= Smallcreep's Day =

1965 surreal novel by Peter Currell Brown

First p/b edition (publ. Panther Books)

Smallcreep's Day is Peter Currell Brown's only novel and was first published by Victor Gollancz Ltd in 1965. The story is a surreal satire on modern industrial life. The novel was written while the author worked at R A Lister and Company in Dursley, Gloucestershire.

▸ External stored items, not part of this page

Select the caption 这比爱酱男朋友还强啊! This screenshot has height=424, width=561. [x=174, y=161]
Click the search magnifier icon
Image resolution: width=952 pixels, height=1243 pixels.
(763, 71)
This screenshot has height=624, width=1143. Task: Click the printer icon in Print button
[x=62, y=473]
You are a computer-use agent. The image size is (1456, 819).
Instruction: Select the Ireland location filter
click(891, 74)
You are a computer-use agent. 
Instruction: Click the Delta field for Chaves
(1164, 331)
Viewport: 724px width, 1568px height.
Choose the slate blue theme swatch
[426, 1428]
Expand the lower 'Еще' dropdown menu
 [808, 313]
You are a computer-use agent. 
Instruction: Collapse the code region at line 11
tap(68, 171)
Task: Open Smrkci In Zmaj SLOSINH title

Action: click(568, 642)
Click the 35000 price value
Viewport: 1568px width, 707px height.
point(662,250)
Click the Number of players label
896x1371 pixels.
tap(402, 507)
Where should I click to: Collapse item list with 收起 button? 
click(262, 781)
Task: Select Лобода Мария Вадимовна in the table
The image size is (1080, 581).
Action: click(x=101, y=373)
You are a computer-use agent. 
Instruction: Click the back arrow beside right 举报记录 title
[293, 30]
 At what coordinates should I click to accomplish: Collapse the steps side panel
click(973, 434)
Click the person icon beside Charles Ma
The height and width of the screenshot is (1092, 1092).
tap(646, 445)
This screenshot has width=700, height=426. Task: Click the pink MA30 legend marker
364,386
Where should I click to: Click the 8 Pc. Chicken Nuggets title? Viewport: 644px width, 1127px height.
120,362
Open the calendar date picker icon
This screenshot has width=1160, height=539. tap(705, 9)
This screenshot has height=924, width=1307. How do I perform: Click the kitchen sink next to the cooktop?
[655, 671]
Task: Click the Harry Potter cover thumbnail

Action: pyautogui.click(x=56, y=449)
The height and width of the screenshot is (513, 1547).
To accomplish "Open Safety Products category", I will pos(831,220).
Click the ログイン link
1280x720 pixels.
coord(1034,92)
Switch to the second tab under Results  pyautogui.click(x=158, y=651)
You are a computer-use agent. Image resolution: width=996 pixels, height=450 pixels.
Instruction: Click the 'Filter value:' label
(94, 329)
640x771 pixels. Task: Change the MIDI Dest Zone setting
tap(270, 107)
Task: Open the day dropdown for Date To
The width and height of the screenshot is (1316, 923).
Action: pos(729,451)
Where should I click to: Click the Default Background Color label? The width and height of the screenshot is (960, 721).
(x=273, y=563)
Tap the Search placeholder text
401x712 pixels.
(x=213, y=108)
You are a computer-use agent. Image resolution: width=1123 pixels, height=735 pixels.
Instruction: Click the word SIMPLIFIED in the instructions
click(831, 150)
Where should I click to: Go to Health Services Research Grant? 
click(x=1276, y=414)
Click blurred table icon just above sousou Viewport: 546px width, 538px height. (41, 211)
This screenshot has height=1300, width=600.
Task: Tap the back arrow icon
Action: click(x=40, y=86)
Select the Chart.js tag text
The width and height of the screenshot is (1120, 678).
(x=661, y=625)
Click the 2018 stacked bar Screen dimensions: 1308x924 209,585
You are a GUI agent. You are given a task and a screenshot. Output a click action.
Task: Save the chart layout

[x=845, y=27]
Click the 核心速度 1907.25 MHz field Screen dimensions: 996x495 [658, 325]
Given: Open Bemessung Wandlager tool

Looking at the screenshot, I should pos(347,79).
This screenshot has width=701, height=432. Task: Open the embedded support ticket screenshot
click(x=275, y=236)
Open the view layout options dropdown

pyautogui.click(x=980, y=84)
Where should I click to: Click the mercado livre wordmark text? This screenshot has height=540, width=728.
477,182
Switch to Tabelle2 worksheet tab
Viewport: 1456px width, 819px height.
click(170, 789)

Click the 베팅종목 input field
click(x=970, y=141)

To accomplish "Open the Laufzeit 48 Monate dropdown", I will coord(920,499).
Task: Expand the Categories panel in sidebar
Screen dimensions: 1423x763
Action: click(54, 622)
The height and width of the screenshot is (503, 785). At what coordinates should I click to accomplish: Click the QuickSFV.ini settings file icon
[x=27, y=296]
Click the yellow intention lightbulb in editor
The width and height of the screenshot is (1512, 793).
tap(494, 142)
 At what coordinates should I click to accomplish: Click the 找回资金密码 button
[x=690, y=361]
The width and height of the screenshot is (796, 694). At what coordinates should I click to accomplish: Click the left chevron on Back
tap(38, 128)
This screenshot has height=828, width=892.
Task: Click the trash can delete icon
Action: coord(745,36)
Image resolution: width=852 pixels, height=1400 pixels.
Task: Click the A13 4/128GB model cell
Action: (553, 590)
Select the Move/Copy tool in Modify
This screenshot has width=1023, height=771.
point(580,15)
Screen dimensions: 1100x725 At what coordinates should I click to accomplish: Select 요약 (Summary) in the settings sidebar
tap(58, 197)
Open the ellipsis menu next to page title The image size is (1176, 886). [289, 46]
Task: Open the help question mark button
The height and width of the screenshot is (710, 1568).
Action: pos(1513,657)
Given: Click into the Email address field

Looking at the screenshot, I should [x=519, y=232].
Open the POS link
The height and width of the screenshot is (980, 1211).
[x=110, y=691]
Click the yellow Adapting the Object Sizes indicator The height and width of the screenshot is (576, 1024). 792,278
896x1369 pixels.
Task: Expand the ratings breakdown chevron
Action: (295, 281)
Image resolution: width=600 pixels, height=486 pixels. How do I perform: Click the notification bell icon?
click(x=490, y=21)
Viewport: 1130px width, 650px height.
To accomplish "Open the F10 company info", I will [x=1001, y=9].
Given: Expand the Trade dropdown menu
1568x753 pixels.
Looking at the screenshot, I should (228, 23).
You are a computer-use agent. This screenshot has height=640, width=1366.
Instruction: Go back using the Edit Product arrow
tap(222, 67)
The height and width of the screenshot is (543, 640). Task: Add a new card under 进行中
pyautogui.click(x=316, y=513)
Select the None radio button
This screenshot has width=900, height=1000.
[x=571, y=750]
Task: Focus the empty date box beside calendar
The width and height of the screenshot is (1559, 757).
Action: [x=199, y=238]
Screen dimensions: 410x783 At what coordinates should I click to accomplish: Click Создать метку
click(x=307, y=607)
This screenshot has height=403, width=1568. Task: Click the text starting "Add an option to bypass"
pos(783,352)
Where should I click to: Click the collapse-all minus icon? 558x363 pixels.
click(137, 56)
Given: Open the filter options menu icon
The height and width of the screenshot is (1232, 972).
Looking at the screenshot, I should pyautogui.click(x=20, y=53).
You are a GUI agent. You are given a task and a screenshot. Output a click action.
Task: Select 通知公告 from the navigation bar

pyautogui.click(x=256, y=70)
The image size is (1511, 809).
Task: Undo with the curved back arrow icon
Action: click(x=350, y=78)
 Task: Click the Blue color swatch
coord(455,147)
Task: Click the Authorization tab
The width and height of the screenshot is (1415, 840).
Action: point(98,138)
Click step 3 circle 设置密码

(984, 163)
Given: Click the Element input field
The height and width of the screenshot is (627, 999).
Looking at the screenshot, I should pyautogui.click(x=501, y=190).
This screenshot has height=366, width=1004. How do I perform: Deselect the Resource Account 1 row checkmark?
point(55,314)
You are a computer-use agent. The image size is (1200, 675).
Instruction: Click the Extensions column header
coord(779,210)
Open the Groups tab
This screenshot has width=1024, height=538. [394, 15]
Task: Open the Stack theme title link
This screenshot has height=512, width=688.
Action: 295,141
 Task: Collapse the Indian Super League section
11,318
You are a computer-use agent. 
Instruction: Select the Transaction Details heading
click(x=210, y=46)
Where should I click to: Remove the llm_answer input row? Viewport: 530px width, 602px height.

The central character Pinquean Smallcreep works in the slotting section of a vast and labyrinthine factory and has done so for years. He becomes curious about the purpose of the pulley that he puts the slots in and one day, having become obsessed by an idea, leaves his machine and goes exploring through the strange world of his factory. On a quest to find meaning in his monotonous existence, Smallcreep experiences many surreal and disturbing situations. Each scene explores some of the author's ideas about human relationships, freedom and the value of human life. Some of the scenes are hilarious, some depressing and some macabre.

The book went out of print in the 1970s, but was re-issued by Pinter & Martin in September 2008. In the February 2009 issue of The Magazine of Fantasy and Science Fiction, science fiction writer and critic Lawrence Person calls it "a bitter, didactic, bracing novel."

Smallcreep's Day was the inspiration for the album of the same name by Genesis guitarist Mike Rutherford, released in 1980.